§ WHAT YOU WILL DO
All of the data that follows should be written out exactly.

§ Stored data entries
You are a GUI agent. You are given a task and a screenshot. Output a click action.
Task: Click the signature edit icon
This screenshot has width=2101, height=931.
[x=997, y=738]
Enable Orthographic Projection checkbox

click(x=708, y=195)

§ THE COMPLETED TASK
You are a GUI agent. You are given a task and a screenshot. Output a click action.
Task: Click the signature edit icon
This screenshot has width=2101, height=931.
[x=997, y=738]
Enable Orthographic Projection checkbox

click(x=708, y=195)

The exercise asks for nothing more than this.